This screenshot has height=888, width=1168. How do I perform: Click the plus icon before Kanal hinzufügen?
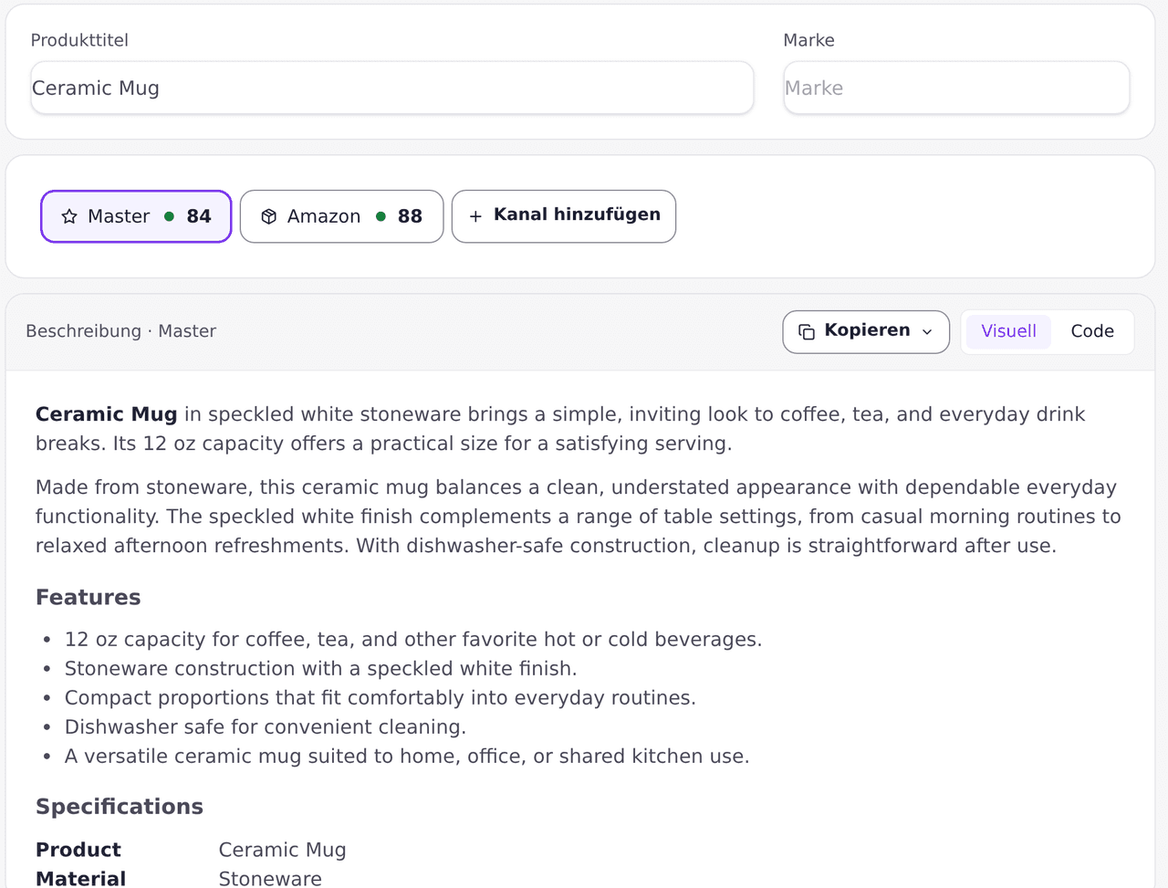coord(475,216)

...

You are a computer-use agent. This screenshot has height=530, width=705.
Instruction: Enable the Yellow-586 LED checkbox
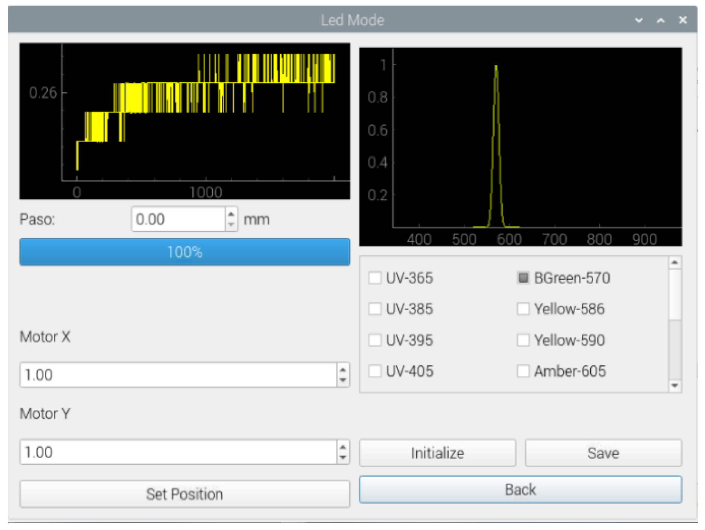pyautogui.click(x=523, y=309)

---

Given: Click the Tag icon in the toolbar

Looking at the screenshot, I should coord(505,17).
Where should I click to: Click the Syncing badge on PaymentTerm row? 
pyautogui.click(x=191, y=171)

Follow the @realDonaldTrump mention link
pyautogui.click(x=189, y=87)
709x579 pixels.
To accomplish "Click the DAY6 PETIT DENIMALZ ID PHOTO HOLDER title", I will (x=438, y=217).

The task: The response must hold only the lines above from the line with "Given: Click the Tag icon in the toolbar" through the line with "709x579 pixels.", each copied exactly, both ends kept.

Exercise result:
Given: Click the Tag icon in the toolbar

Looking at the screenshot, I should coord(505,17).
Where should I click to: Click the Syncing badge on PaymentTerm row? 
pyautogui.click(x=191, y=171)

Follow the @realDonaldTrump mention link
pyautogui.click(x=189, y=87)
709x579 pixels.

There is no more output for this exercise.